Restaurant on Frenchmen Street in Gentilly

Frenchmen Street runs from the intersection with Esplanade Avenue just inland from the Mississippi River, back to the Gentilly neighborhood.

== History ==
The oldest and best-known section of Frenchmen Street is in the Faubourg Marigny, now a neighborhood of New Orleans just downriver from the Vieux Carré or French Quarter. This area was once the plantation of Bernard de Marigny, a wealthy Creole political leader.

In 1806, Marigny subdivided his property to sell lots and develop a residential area. Many of the remaining houses in this area were built during the nineteenth century. Frenchmen Street "was named after six French men who were executed after leading an uprising" after France ceded Louisiana to Spain following its defeat by Great Britain in the Seven Years' War.

The Frenchmen Street entertainment district began developing in the 1980s. As Bourbon Street became dominated by tourism, Frenchmen developed as a spot for locals to enjoy live music. The neighborhood attracted venues that were more geared toward authentic New Orleans musical and gastronomical tastes.

+ + + + +

YOUR TASKS:
1) List every street or avenue named in the Frenchmen Street text.
2) Reproduce the Frenchmen Street text word for word from "In 1806, Marigny" up to and including "and gastronomical tastes.".

RECORDS SHOWN:
+ + + + +

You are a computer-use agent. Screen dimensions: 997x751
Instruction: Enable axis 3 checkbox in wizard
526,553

+ + + + +

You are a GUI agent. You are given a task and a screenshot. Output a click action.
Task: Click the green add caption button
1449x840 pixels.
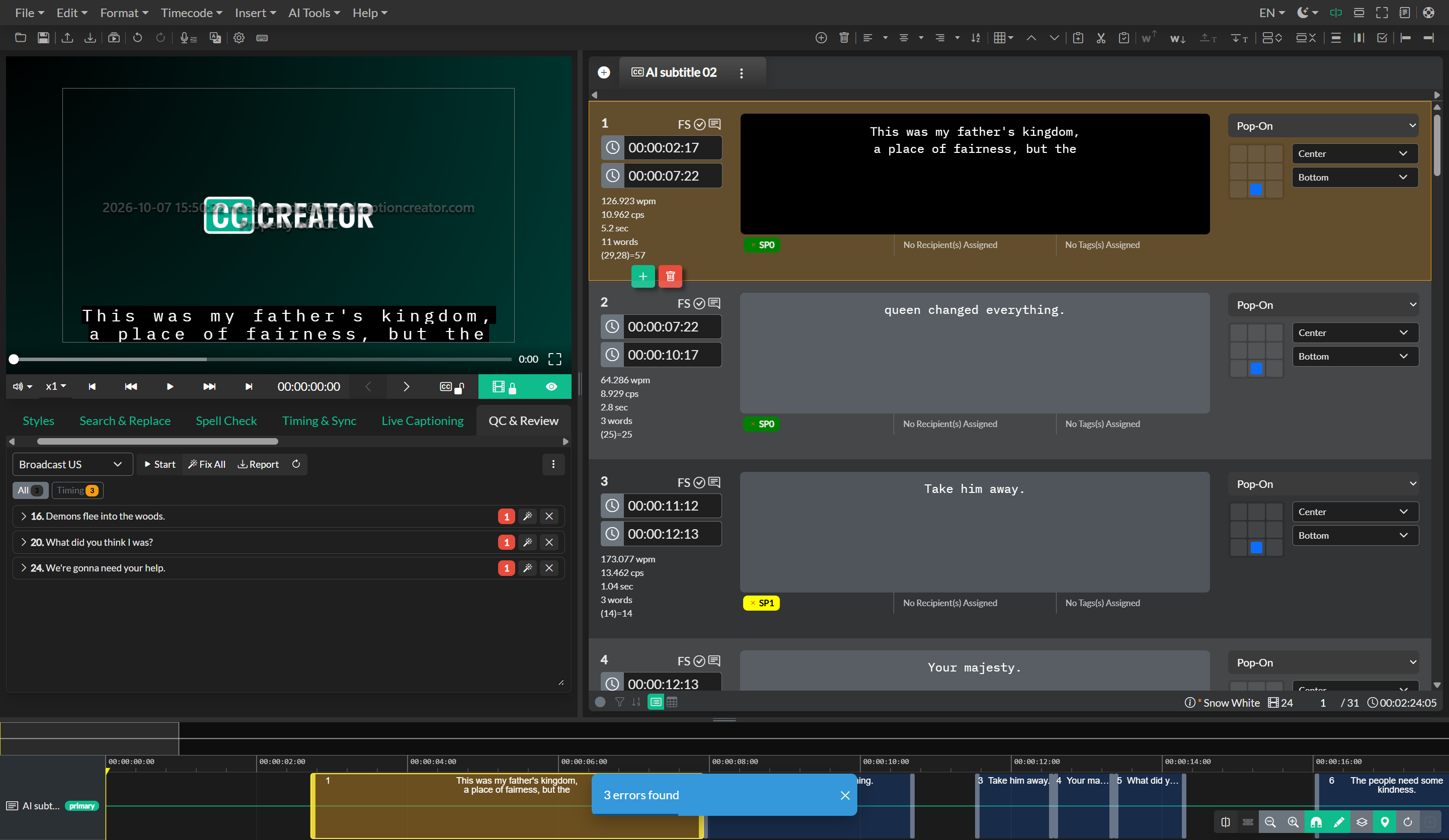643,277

+ + + + +

ANSWERS TO EACH TASK:
1) Frenchmen Street, Esplanade Avenue, Bourbon Street

2)
In 1806, Marigny subdivided his property to sell lots and develop a residential area. Many of the remaining houses in this area were built during the nineteenth century. Frenchmen Street "was named after six French men who were executed after leading an uprising" after France ceded Louisiana to Spain following its defeat by Great Britain in the Seven Years' War.

The Frenchmen Street entertainment district began developing in the 1980s. As Bourbon Street became dominated by tourism, Frenchmen developed as a spot for locals to enjoy live music. The neighborhood attracted venues that were more geared toward authentic New Orleans musical and gastronomical tastes.